* **EXERCISE DIRECTIONS**: Word for word, restate the records that come after this.

* **RECORDS FOR THE TASK**:
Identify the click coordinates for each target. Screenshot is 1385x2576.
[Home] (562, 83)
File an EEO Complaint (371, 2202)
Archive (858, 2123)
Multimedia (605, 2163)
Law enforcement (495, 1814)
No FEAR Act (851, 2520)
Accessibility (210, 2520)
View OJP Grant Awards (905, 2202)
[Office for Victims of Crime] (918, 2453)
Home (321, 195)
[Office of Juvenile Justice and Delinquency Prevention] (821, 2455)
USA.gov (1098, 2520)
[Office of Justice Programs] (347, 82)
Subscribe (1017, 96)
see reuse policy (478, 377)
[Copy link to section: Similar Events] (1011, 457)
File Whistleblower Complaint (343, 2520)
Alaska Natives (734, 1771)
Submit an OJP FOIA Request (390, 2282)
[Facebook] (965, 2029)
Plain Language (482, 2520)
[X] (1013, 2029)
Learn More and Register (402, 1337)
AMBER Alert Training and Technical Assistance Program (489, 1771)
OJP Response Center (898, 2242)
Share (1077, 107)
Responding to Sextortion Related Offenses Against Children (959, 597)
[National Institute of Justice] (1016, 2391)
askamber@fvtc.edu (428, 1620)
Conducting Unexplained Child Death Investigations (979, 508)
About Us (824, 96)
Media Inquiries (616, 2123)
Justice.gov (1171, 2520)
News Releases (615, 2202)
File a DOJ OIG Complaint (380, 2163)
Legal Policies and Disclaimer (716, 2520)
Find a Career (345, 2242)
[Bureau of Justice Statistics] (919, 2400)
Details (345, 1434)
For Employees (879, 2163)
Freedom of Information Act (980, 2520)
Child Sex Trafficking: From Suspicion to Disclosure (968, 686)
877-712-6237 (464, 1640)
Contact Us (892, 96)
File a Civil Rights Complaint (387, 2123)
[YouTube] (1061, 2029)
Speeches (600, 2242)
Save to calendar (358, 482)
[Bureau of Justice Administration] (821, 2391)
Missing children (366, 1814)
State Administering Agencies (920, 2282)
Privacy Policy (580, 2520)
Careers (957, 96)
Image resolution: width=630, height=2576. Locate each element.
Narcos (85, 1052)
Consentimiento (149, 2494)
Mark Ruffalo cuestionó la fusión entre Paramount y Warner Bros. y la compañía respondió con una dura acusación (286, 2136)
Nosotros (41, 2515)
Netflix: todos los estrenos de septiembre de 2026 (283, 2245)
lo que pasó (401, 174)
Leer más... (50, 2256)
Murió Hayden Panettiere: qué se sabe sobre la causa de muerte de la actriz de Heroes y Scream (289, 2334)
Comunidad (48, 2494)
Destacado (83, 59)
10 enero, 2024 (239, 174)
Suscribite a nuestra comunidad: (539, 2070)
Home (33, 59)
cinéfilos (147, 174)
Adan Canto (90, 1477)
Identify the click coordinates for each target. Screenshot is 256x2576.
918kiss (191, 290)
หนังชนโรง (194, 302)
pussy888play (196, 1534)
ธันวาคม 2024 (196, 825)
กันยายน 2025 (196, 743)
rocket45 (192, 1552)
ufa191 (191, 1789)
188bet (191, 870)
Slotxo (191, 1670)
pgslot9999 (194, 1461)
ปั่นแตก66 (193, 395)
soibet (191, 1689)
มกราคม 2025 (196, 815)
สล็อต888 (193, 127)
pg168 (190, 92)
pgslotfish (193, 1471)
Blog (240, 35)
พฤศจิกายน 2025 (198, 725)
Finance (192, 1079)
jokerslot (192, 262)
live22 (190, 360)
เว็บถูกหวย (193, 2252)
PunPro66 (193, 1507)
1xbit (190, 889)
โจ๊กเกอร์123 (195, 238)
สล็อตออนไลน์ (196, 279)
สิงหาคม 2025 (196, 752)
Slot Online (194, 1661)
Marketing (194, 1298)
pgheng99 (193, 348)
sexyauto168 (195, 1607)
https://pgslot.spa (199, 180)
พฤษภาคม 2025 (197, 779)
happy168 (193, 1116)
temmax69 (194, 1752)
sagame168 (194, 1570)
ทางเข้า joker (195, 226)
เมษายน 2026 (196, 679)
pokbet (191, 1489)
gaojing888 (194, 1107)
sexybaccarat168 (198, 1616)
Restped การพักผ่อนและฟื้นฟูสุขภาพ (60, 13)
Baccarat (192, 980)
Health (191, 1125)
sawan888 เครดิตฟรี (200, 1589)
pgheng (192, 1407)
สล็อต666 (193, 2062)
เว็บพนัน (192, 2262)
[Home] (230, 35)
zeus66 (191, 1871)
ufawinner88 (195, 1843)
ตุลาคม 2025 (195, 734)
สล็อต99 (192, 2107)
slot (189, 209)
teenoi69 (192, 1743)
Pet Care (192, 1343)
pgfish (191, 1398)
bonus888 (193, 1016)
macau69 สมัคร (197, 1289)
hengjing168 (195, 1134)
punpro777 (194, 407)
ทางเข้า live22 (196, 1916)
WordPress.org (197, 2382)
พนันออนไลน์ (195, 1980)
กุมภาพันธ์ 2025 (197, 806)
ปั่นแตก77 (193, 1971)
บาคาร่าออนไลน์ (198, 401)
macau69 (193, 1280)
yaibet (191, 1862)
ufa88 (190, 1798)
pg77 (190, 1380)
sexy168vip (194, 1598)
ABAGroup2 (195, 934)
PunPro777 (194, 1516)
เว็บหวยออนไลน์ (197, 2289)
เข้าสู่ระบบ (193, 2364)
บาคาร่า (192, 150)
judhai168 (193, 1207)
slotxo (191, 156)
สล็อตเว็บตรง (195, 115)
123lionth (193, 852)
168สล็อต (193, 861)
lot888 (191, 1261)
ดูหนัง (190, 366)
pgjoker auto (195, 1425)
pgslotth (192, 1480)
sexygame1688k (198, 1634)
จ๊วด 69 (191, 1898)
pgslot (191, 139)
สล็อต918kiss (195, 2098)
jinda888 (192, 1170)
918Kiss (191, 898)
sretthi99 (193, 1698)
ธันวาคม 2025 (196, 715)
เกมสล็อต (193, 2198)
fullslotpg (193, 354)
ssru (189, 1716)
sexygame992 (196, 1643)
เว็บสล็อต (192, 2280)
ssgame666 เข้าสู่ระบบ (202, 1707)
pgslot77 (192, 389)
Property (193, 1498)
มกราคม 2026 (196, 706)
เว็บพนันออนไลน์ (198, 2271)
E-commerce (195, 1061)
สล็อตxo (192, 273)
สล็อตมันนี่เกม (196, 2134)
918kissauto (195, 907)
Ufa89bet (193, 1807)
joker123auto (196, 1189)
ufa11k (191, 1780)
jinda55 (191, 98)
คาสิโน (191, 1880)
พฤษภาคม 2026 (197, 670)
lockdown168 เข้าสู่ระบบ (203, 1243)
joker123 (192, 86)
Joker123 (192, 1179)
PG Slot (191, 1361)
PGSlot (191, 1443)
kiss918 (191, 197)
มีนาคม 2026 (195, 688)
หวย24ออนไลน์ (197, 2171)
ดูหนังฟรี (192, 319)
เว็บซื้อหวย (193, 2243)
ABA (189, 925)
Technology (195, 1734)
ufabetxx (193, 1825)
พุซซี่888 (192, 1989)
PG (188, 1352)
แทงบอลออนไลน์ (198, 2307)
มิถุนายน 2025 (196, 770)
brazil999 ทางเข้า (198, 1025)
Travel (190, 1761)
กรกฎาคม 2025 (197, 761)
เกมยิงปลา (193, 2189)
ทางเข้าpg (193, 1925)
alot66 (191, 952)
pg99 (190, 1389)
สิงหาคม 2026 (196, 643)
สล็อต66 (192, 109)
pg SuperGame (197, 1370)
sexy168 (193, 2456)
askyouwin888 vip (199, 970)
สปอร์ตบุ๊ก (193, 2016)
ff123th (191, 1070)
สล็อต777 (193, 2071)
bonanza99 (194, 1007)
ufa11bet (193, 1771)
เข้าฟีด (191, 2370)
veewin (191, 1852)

* **ANSWER TO THIS EXERCISE**:
Identify the click coordinates for each target. Screenshot is 1385x2576.
[Home] (562, 83)
File an EEO Complaint (371, 2202)
Archive (858, 2123)
Multimedia (605, 2163)
Law enforcement (495, 1814)
No FEAR Act (851, 2520)
Accessibility (210, 2520)
View OJP Grant Awards (905, 2202)
[Office for Victims of Crime] (918, 2453)
Home (321, 195)
[Office of Juvenile Justice and Delinquency Prevention] (821, 2455)
USA.gov (1098, 2520)
[Office of Justice Programs] (347, 82)
Subscribe (1017, 96)
see reuse policy (478, 377)
[Copy link to section: Similar Events] (1011, 457)
File Whistleblower Complaint (343, 2520)
Alaska Natives (734, 1771)
Submit an OJP FOIA Request (390, 2282)
[Facebook] (965, 2029)
Plain Language (482, 2520)
[X] (1013, 2029)
Learn More and Register (402, 1337)
AMBER Alert Training and Technical Assistance Program (489, 1771)
OJP Response Center (898, 2242)
Share (1077, 107)
Responding to Sextortion Related Offenses Against Children (959, 597)
[National Institute of Justice] (1016, 2391)
askamber@fvtc.edu (428, 1620)
Conducting Unexplained Child Death Investigations (979, 508)
About Us (824, 96)
Media Inquiries (616, 2123)
Justice.gov (1171, 2520)
News Releases (615, 2202)
File a DOJ OIG Complaint (380, 2163)
Legal Policies and Disclaimer (716, 2520)
Find a Career (345, 2242)
[Bureau of Justice Statistics] (919, 2400)
Details (345, 1434)
For Employees (879, 2163)
Freedom of Information Act (980, 2520)
Child Sex Trafficking: From Suspicion to Disclosure (968, 686)
877-712-6237 (464, 1640)
Contact Us (892, 96)
File a Civil Rights Complaint (387, 2123)
[YouTube] (1061, 2029)
Speeches (600, 2242)
Save to calendar (358, 482)
[Bureau of Justice Administration] (821, 2391)
Missing children (366, 1814)
State Administering Agencies (920, 2282)
Privacy Policy (580, 2520)
Careers (957, 96)
Image resolution: width=630, height=2576. Locate each element.
Narcos (85, 1052)
Consentimiento (149, 2494)
Mark Ruffalo cuestionó la fusión entre Paramount y Warner Bros. y la compañía respondió con una dura acusación (286, 2136)
Nosotros (41, 2515)
Netflix: todos los estrenos de septiembre de 2026 (283, 2245)
lo que pasó (401, 174)
Leer más... (50, 2256)
Murió Hayden Panettiere: qué se sabe sobre la causa de muerte de la actriz de Heroes y Scream (289, 2334)
Comunidad (48, 2494)
Destacado (83, 59)
10 enero, 2024 (239, 174)
Suscribite a nuestra comunidad: (539, 2070)
Home (33, 59)
cinéfilos (147, 174)
Adan Canto (90, 1477)
Identify the click coordinates for each target. Screenshot is 256x2576.
918kiss (191, 290)
หนังชนโรง (194, 302)
pussy888play (196, 1534)
ธันวาคม 2024 (196, 825)
กันยายน 2025 (196, 743)
rocket45 (192, 1552)
ufa191 (191, 1789)
188bet (191, 870)
Slotxo (191, 1670)
pgslot9999 (194, 1461)
ปั่นแตก66 (193, 395)
soibet (191, 1689)
มกราคม 2025 (196, 815)
สล็อต888 (193, 127)
pg168 (190, 92)
pgslotfish (193, 1471)
Blog (240, 35)
พฤศจิกายน 2025 (198, 725)
Finance (192, 1079)
jokerslot (192, 262)
live22 (190, 360)
เว็บถูกหวย (193, 2252)
PunPro66 (193, 1507)
1xbit (190, 889)
โจ๊กเกอร์123 (195, 238)
สล็อตออนไลน์ (196, 279)
สิงหาคม 2025 (196, 752)
Slot Online (194, 1661)
Marketing (194, 1298)
pgheng99 (193, 348)
sexyauto168 (195, 1607)
https://pgslot.spa (199, 180)
พฤษภาคม 2025 (197, 779)
happy168 (193, 1116)
temmax69 (194, 1752)
sagame168 (194, 1570)
ทางเข้า joker (195, 226)
เมษายน 2026 (196, 679)
pokbet (191, 1489)
gaojing888 (194, 1107)
sexybaccarat168 (198, 1616)
Restped การพักผ่อนและฟื้นฟูสุขภาพ (60, 13)
Baccarat (192, 980)
Health (191, 1125)
sawan888 เครดิตฟรี (200, 1589)
pgheng (192, 1407)
สล็อต666 (193, 2062)
เว็บพนัน (192, 2262)
[Home] (230, 35)
zeus66 (191, 1871)
ufawinner88 (195, 1843)
ตุลาคม 2025 (195, 734)
สล็อต99 (192, 2107)
slot (189, 209)
teenoi69 (192, 1743)
Pet Care (192, 1343)
pgfish (191, 1398)
bonus888 (193, 1016)
macau69 สมัคร (197, 1289)
hengjing168 (195, 1134)
punpro777 (194, 407)
ทางเข้า live22 (196, 1916)
WordPress.org (197, 2382)
พนันออนไลน์ (195, 1980)
กุมภาพันธ์ 2025 (197, 806)
ปั่นแตก77 (193, 1971)
บาคาร่าออนไลน์ (198, 401)
macau69 (193, 1280)
yaibet (191, 1862)
ufa88 (190, 1798)
pg77 (190, 1380)
sexy168vip (194, 1598)
ABAGroup2 (195, 934)
PunPro777 (194, 1516)
เว็บหวยออนไลน์ (197, 2289)
เข้าสู่ระบบ (193, 2364)
บาคาร่า (192, 150)
judhai168 (193, 1207)
slotxo (191, 156)
สล็อตเว็บตรง (195, 115)
123lionth (193, 852)
168สล็อต (193, 861)
lot888 (191, 1261)
ดูหนัง (190, 366)
pgjoker auto (195, 1425)
pgslotth (192, 1480)
sexygame1688k (198, 1634)
จ๊วด 69 (191, 1898)
pgslot (191, 139)
สล็อต918kiss (195, 2098)
jinda888 (192, 1170)
918Kiss (191, 898)
sretthi99 (193, 1698)
ธันวาคม 2025 (196, 715)
เกมสล็อต (193, 2198)
fullslotpg (193, 354)
ssru (189, 1716)
sexygame992 (196, 1643)
เว็บสล็อต (192, 2280)
ssgame666 เข้าสู่ระบบ (202, 1707)
pgslot77 (192, 389)
Property (193, 1498)
มกราคม 2026 (196, 706)
เว็บพนันออนไลน์ (198, 2271)
E-commerce (195, 1061)
สล็อตxo (192, 273)
สล็อตมันนี่เกม (196, 2134)
918kissauto (195, 907)
Ufa89bet (193, 1807)
joker123auto (196, 1189)
ufa11k (191, 1780)
jinda55 (191, 98)
คาสิโน (191, 1880)
พฤษภาคม 2026 (197, 670)
lockdown168 เข้าสู่ระบบ (203, 1243)
joker123 (192, 86)
Joker123 (192, 1179)
PG Slot (191, 1361)
PGSlot (191, 1443)
kiss918 (191, 197)
มีนาคม 2026 (195, 688)
หวย24ออนไลน์ (197, 2171)
ดูหนังฟรี (192, 319)
เว็บซื้อหวย (193, 2243)
ABA (189, 925)
Technology (195, 1734)
ufabetxx (193, 1825)
พุซซี่888 (192, 1989)
PG (188, 1352)
แทงบอลออนไลน์ (198, 2307)
มิถุนายน 2025 (196, 770)
brazil999 ทางเข้า (198, 1025)
Travel (190, 1761)
กรกฎาคม 2025 (197, 761)
เกมยิงปลา (193, 2189)
ทางเข้าpg (193, 1925)
alot66 (191, 952)
pg99 (190, 1389)
สิงหาคม 2026 (196, 643)
สล็อต66 (192, 109)
pg SuperGame (197, 1370)
sexy168 (193, 2456)
askyouwin888 vip (199, 970)
สปอร์ตบุ๊ก (193, 2016)
ff123th (191, 1070)
สล็อต777 (193, 2071)
bonanza99 (194, 1007)
ufa11bet (193, 1771)
เข้าฟีด (191, 2370)
veewin (191, 1852)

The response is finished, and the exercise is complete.